━━━ POTONGAN TEKS

Membangun Zhenshen Indonesia

Membangun Zhenshen Indonesia

Oleh Cyrillus Harinowo, Komisaris Independen Bank Central Asia

PAGI itu saya melakukan kunjungan ke Kawasan Industri Terpadu Batang (KITB). Sebuah kawasan industri yang telah memperoleh status sebagai Kawasan Ekonomi Khusus (Special Economic Zone) pada 2025 sebagaimana banyak dikembangkan di negara lain, terutama di Tiongkok sejak zaman Deng Shiao Ping. Kawasan industri ini sudah beberapa kali saya dengar namanya dan membuat saya tertarik untuk mengunjunginya.

Kunjungan kali ini berkaitan dengan kunjungan saya ke perusahaan keramik yang bernama Rumah Keramik Indonesia. Namun, kunjungan ke kawasan industri tersebut betul-betul menambah pengetahuan saya mengenai bagaimana pemerintah mengembangkan kawasan ekonominya untuk mempercepat pembangunan di daerah tersebut.

Di kawasan tersebut, beberapa pabrik sudah berdiri. Ada KCC, sebuah perusahaan kaca yang besar dari Korea. Ada juga SEG Solar, sebuah perusahaan yang didirikan oleh SEG Solar dari Texas bersama mitranya dari Tiongkok, yang menghasilkan solar panel yang sekarang makin banyak dibutuhkan dalam rangka peralihan menuju renewable energy. Pabrik tersebut telah menyelesaikan tahap pertamanya. Ke depan, mereka rencananya akan membangun pabrik dengan kapasitas sampai 5 GW.

━━━━━━

## BAGIAN LATIHAN:
a - Cetak bagian tulisan tentang Kawasan Industri Terpadu Batang mulai dari "Oleh Cyrillus Harinowo, Komisaris" dan berakhir pada "tertarik untuk mengunjunginya.", tanpa mengubah apa pun.
b - Teruskan tulisan tentang Kawasan Industri Terpadu Batang, dimulai setelah kalimat terakhirnya.

━━━ DAFTAR BUTIR

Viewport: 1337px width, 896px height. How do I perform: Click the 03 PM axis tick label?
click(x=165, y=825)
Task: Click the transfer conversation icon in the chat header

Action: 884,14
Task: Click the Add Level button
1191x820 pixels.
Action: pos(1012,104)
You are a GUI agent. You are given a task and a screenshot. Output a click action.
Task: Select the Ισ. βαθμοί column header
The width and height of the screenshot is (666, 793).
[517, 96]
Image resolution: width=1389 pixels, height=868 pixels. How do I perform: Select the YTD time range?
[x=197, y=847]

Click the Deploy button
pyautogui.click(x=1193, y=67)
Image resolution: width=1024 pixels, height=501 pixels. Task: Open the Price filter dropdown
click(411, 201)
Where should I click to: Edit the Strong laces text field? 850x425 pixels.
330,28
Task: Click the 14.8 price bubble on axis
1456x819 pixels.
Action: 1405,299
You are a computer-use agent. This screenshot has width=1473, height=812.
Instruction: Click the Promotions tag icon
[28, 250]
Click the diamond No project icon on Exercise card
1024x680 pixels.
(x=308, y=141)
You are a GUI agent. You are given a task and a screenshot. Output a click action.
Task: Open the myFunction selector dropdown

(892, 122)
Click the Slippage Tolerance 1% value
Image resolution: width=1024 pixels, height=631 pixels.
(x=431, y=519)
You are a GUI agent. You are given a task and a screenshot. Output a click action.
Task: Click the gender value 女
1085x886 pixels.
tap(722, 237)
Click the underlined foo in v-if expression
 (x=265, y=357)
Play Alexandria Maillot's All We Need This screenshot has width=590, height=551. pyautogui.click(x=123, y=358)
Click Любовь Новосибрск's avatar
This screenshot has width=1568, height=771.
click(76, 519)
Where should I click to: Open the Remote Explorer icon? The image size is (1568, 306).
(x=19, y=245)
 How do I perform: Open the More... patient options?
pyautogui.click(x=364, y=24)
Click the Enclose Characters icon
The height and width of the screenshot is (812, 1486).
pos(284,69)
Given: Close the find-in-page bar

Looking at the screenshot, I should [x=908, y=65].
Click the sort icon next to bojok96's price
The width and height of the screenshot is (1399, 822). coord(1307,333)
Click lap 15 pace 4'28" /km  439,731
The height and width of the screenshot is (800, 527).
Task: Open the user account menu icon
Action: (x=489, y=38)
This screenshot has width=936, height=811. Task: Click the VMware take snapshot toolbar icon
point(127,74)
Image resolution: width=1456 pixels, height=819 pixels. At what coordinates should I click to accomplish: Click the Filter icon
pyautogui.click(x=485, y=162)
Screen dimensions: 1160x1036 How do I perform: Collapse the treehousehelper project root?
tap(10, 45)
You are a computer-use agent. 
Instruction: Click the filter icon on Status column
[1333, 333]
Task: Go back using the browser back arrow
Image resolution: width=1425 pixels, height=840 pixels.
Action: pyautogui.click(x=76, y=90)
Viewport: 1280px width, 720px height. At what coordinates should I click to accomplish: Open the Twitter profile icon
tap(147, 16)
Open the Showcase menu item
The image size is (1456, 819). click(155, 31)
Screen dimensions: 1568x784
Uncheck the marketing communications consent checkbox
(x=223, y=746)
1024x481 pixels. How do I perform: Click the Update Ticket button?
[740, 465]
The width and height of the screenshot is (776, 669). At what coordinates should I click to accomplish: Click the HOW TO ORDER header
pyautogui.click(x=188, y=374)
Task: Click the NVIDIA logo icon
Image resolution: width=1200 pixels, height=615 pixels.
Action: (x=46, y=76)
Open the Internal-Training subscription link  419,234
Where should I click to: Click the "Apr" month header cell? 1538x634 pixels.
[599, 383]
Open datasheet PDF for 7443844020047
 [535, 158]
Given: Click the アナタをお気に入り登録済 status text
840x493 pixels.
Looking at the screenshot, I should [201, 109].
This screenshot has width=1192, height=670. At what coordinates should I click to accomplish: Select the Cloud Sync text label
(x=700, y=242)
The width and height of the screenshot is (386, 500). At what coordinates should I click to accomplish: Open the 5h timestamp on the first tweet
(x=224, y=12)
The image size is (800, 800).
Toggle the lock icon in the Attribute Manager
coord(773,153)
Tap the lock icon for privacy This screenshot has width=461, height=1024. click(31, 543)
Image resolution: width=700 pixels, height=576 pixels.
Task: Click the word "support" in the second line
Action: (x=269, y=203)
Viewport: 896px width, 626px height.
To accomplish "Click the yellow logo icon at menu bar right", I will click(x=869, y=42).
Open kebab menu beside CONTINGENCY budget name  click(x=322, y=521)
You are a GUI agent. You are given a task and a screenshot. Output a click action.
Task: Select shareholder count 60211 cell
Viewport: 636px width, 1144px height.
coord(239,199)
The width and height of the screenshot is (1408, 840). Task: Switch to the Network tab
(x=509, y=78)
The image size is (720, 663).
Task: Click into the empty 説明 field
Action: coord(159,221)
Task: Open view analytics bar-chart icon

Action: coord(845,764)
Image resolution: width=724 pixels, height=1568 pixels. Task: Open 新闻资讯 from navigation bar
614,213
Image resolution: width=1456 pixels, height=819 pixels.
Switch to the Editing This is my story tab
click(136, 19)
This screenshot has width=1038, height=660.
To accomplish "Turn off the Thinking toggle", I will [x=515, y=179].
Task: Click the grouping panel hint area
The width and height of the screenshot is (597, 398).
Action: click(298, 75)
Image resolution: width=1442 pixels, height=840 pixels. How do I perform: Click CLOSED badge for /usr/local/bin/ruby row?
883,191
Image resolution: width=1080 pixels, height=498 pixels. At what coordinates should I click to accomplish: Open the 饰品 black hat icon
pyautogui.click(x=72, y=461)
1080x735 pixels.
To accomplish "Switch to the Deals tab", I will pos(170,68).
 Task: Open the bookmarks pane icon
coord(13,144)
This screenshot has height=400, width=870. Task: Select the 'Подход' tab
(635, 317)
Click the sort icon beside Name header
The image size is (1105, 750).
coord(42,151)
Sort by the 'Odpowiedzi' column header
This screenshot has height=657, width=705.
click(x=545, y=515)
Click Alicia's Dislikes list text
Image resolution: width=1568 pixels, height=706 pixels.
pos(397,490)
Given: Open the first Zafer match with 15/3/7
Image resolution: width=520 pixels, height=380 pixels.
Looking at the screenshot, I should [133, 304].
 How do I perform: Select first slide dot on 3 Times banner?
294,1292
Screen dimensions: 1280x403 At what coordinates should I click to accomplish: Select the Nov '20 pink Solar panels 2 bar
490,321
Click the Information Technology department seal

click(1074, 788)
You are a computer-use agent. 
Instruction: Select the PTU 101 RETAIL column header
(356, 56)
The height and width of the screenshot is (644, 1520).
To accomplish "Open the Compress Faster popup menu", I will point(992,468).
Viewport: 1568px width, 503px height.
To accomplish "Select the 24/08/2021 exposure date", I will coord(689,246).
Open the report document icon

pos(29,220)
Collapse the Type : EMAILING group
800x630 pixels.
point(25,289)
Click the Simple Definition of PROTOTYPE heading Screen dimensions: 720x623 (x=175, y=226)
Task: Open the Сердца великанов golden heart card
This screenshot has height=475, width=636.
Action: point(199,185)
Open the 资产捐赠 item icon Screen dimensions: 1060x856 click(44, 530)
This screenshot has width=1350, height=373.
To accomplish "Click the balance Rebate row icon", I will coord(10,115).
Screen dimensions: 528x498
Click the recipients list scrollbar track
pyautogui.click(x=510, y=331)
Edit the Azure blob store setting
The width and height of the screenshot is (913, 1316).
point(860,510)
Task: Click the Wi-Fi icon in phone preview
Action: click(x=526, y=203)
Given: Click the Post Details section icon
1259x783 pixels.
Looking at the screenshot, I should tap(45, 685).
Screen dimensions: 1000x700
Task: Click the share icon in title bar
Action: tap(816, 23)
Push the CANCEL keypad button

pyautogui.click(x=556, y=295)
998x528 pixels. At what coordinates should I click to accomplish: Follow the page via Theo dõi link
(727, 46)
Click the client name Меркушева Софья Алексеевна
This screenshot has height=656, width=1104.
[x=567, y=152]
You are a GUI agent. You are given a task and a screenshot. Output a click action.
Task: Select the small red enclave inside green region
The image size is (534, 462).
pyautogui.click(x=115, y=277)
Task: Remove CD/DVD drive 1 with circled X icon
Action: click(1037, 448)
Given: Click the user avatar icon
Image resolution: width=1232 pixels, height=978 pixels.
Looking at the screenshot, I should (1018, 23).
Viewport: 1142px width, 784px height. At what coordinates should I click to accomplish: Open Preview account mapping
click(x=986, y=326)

━━━━━━

## HASIL LATIHAN:
a -
Oleh Cyrillus Harinowo, Komisaris Independen Bank Central Asia

PAGI itu saya melakukan kunjungan ke Kawasan Industri Terpadu Batang (KITB). Sebuah kawasan industri yang telah memperoleh status sebagai Kawasan Ekonomi Khusus (Special Economic Zone) pada 2025 sebagaimana banyak dikembangkan di negara lain, terutama di Tiongkok sejak zaman Deng Shiao Ping. Kawasan industri ini sudah beberapa kali saya dengar namanya dan membuat saya tertarik untuk mengunjunginya.

b -
Beberapa waktu lalu, LG Chem juga berencana membangun pabrik pemrosesan bahan baku baterai yang besar. Sayang sekali sampai dengan hari ini rencana tersebut belum atau tidak terealisasi. Padahal, rencana tersebut sangat strategis karena bisa menghubungkan penghasil bahan baku, yaitu Mixed Hydroxide Precipitates (MHP) dari pabrik yang banyak terdapat di Morowali maupun Maluku Utara, kepada pabrik baterai hilir yang sudah mereka bangun bersama General Motor dan beberapa perusahaan lain di beberapa lokasi di Amerika Serikat dan Kanada selain menyuplai pabrik baterai hilir mereka sendiri di Karawang bersama Hyundai.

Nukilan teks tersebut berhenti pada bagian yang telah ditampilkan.